Interactions of heart rate variability and (A) sex, (B) smoking status, and (C) lung function on chronic obstructive pulmonary disease hospitalization risk. Adjusted hazard ratios represent the change in risk for a 1–standard deviation increase in the exposure of interest. Models are adjusted for age, sex, height, education, race-center, forced expiratory volume in 1 second (FEV₁) percentage predicted, current smoking status, pack-years of smoking, coronary artery disease, heart failure, diabetes, body mass index, and physical activity. Adjusted hazard ratios represent the change in risk for the presence of orthostatic hypotension or a 10–mm Hg decrease in systolic or diastolic blood pressure. Interaction P values were obtained by including cross-product terms in the models. For these analyses, the 10,574 participants were stratified by sex (n = 5,953 female, 4,621 male), smoking status (n = 2,782 current, 3,344 former, and 4,442 never-smokers), and lung function (n = 900 with FEV₁ <70% predicted, 1,108 with FEV₁ 71–80% predicted, 2,150 with FEV₁ 81–90% predicted, 2,959 FEV₁ with 91–100% predicted, and 4,421 with FEV₁ >100% predicted). HF = high-frequency power; LF = low-frequency power; RMSSD = root mean square of successive differences in normal R-R intervals; SDNN = standard deviation of normal R-R intervals.

Figure 4.

Interactions of orthostatic hypotension and (A) sex, (B) smoking status, and (C) lung function on chronic obstructive pulmonary disease hospitalization risk. Adjusted hazard ratios represent the change in risk for the presence versus absence of orthostatic hypotension and a 10–mm Hg decrease in systolic or diastolic blood pressure. DPB = diastolic blood pressure; SBP = systolic blood pressure. Models are adjusted for age, sex, height, education, race-center, FEV₁ percent predicted, current smoking status, pack years of smoking, coronary artery disease, heart failure, diabetes, BMI, and physical activity. Adjusted hazard ratios represent the change in risk for the presence of OH or a 10 mm Hg decrease in SBP or DBP. Interaction p-values were obtained by including cross-product terms in the models.
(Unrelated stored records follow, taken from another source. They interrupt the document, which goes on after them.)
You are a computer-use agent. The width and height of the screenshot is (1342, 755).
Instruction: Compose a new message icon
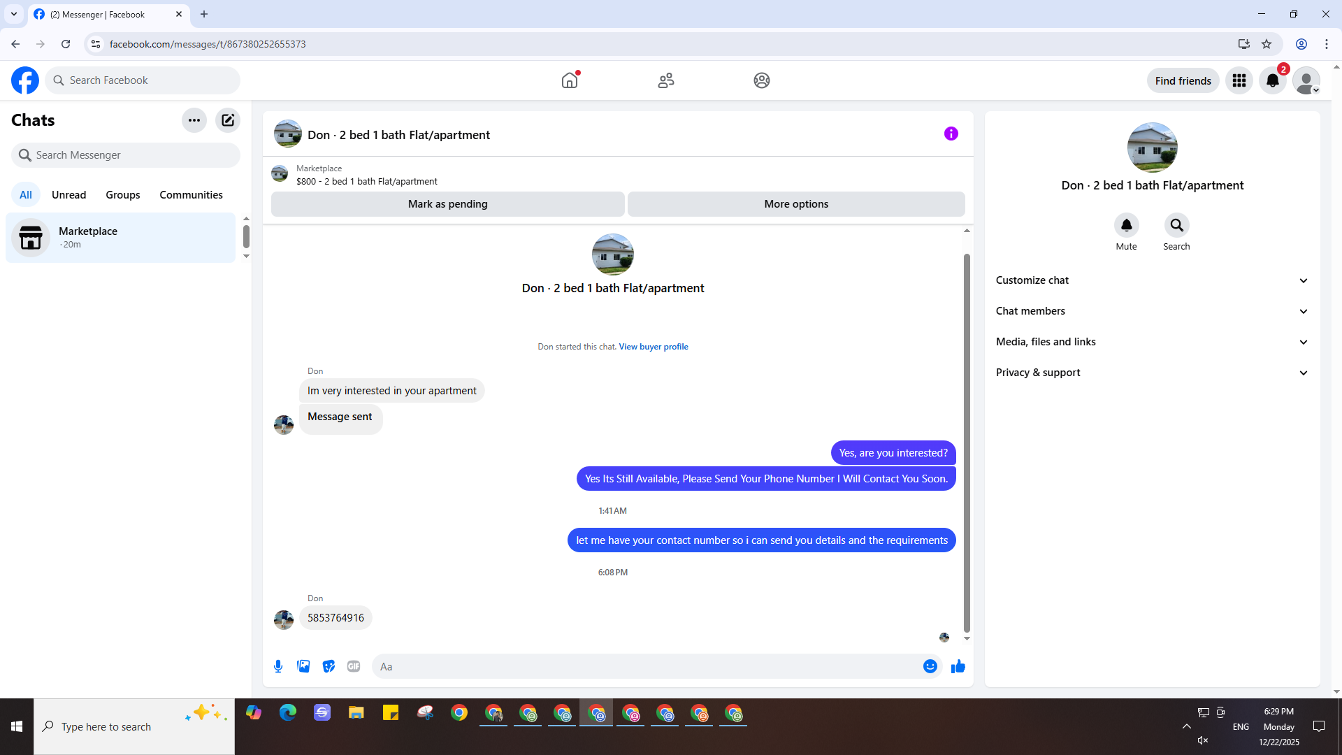tap(228, 120)
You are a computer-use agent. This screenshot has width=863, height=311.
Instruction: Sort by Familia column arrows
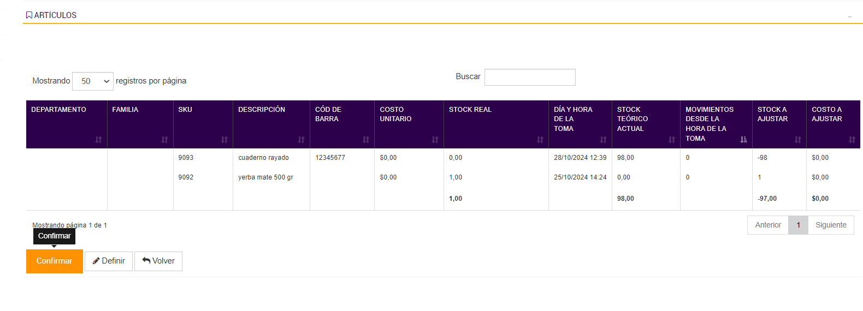(x=164, y=140)
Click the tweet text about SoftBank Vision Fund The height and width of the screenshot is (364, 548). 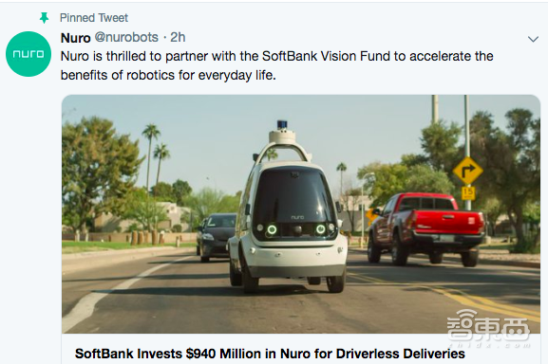click(276, 65)
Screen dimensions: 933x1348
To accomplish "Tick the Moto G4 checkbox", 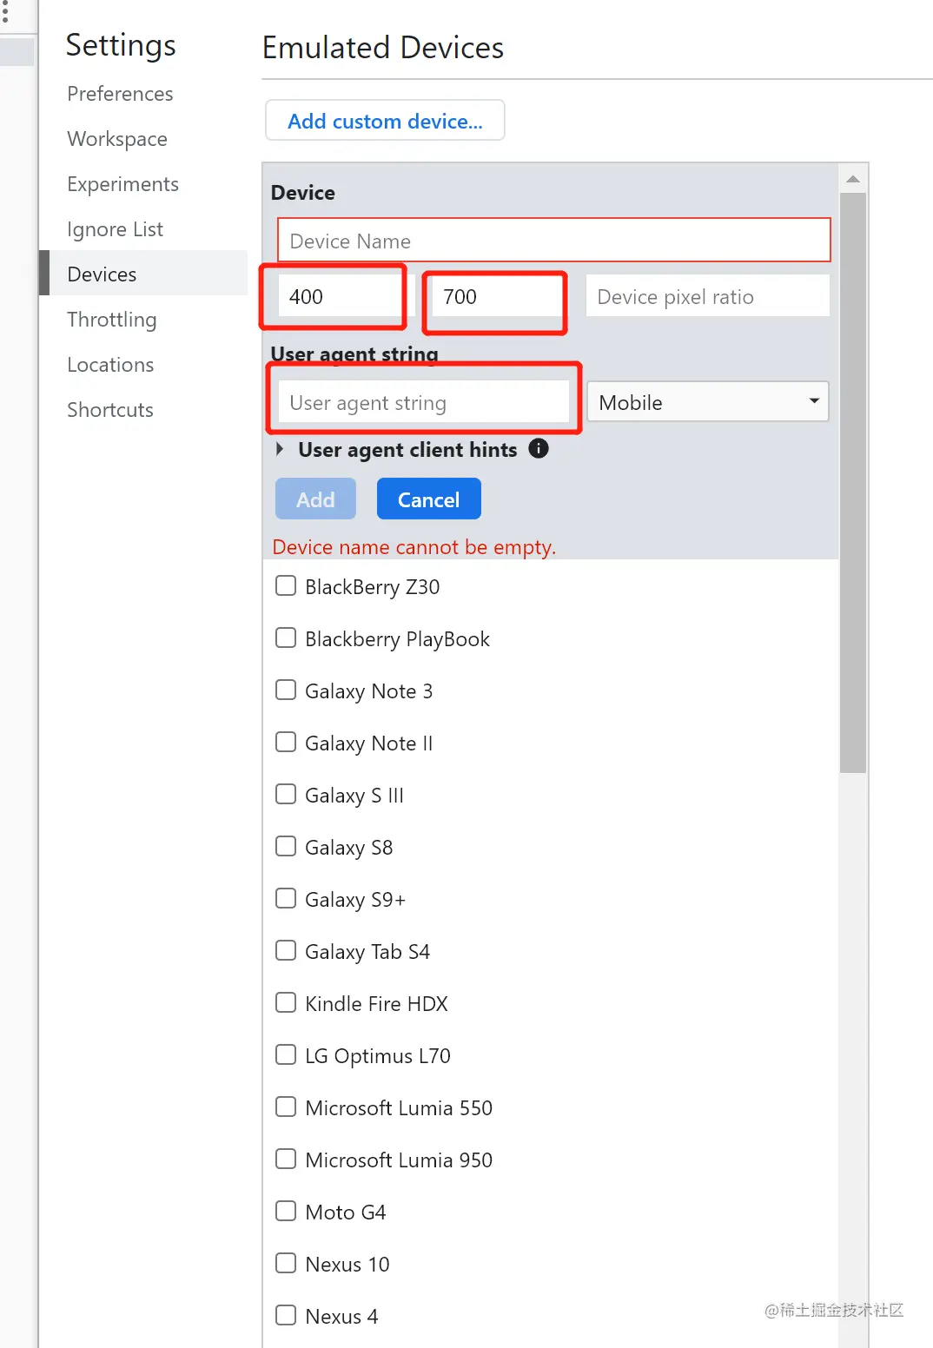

For these analyses, the 10,574 participants were stratified by sex (n = 5,953 females and 4,621 males), smoking status (n = 2,782 current, 3,344 former, and 4,442 never smokers) and lung function (n = 900 FEV₁ <70% predicted, 1,108 FEV₁ 71–80% predicted, 2,150 FEV₁ 81–90% predicted, 2,959 FEV₁ 91–100% predicted, and 4,421 FEV₁ >100% predicted). COPD = chronic obstructive pulmonary disease; DPB = diastolic blood pressure; OH = orthostatic hypotension; SBP = systolic blood pressure.